Le singole realtà civiche stabiliscono fin d’ora di incontrarsi con continuità, per condividere problematiche comuni e soluzioni possibili, presso le strutture fisiche messe a disposizione da:
- Amministrazione frazionale di Pesariis, per l’area montana;
- Amministrazione frazionale di Bressa di Campoformido, per l’area di pianura;
- Comitato civico di Grado e/o Comitato civico di Marano, per l’area lagunare;
- Comunanza/Agrarna skupnost della provincia di Trieste, per l’area carsica di Trieste e Gorizia.
S’ipotizza l’installazione ed organizzazione in rete telematica delle Proprietà collettive oggi gestite a livello regionale e l’attivazione di rapporti di lavoro e consulenza con esperti di programmazione e gestione. Si prevedono 2 posti di lavoro part time (nella forma di lavoro dipendente diretto o di lavoro a progetto per un’Amministrazione che opera in delegazione amministrativa) e rapporti di consulenza su progetti specifici.

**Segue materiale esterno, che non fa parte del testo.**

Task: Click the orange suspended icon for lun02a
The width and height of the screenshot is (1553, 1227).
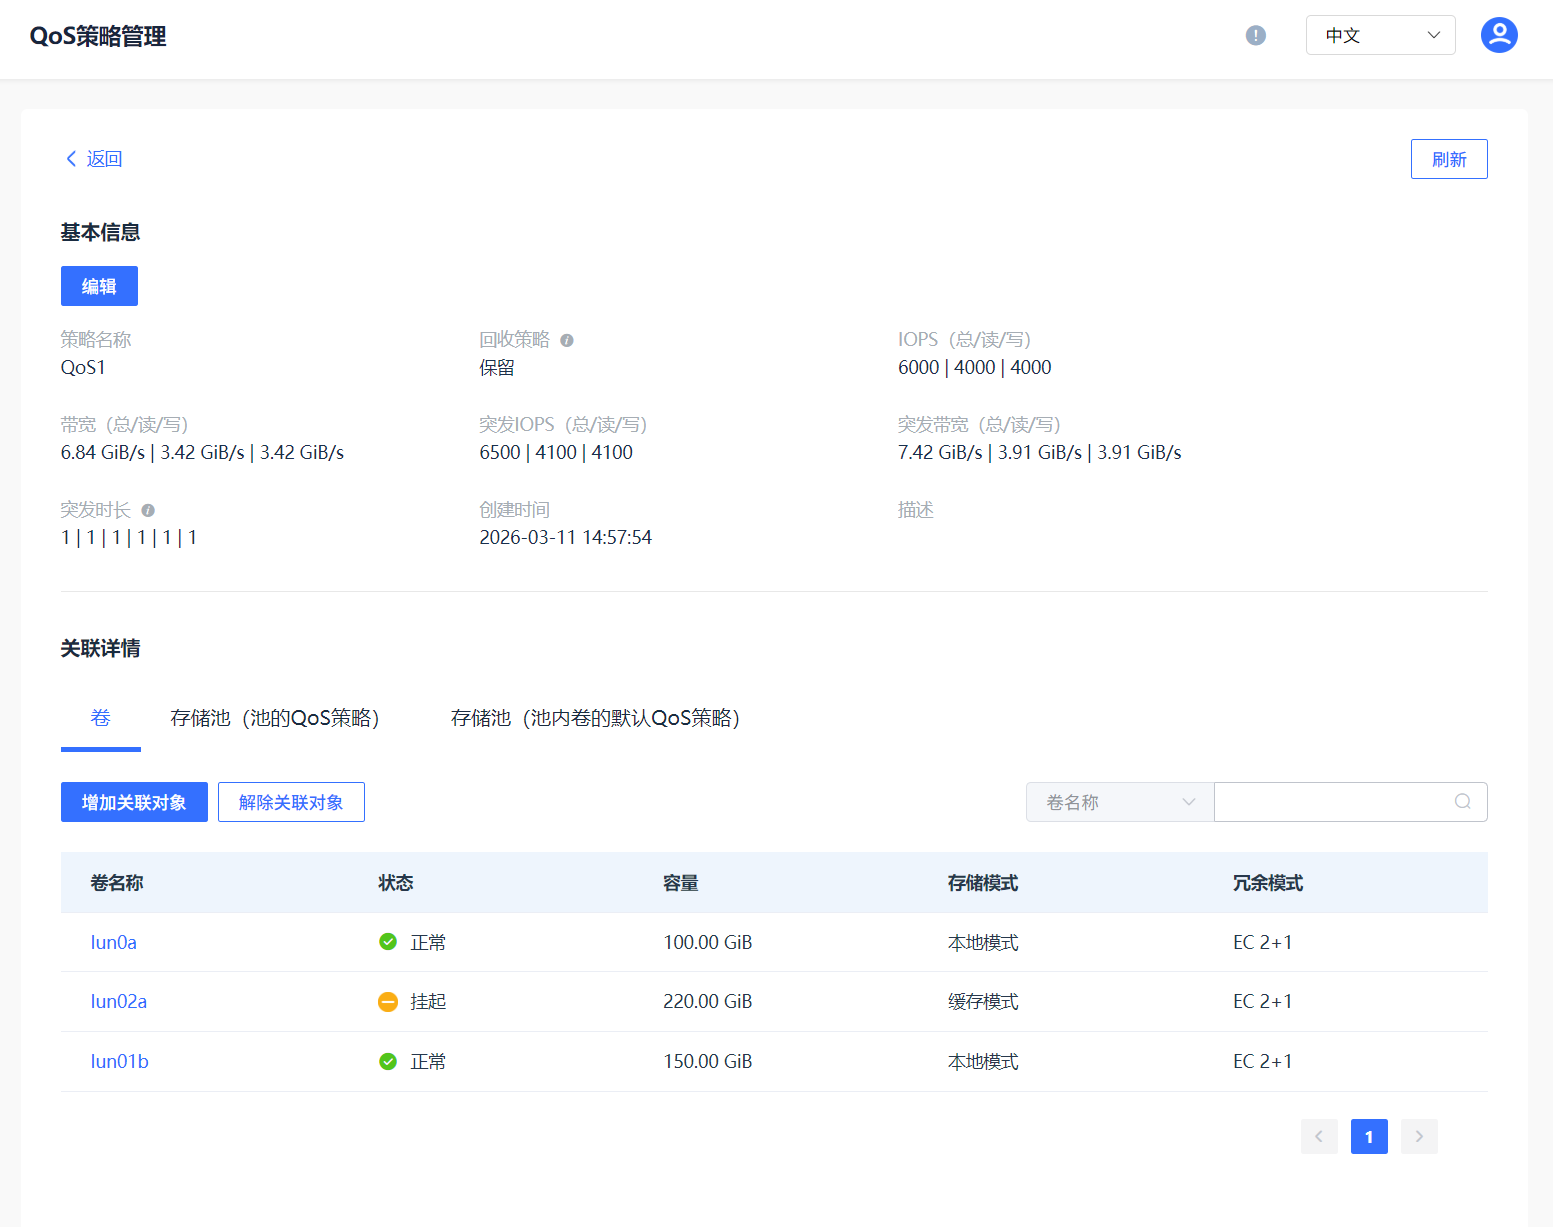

Si stima in 120 mila euro il budget complessivo per il primo anno (2005), 95 mila euro per l’anno 2006, 75 mila euro per l’anno 2007, ed in questo senso con la presente, si porge formale domanda di finanziamento a valere sulle prossime variazioni al Bilancio di previsione 2005 e triennale 2005-2007 della Regione autonoma Friuli-V. G.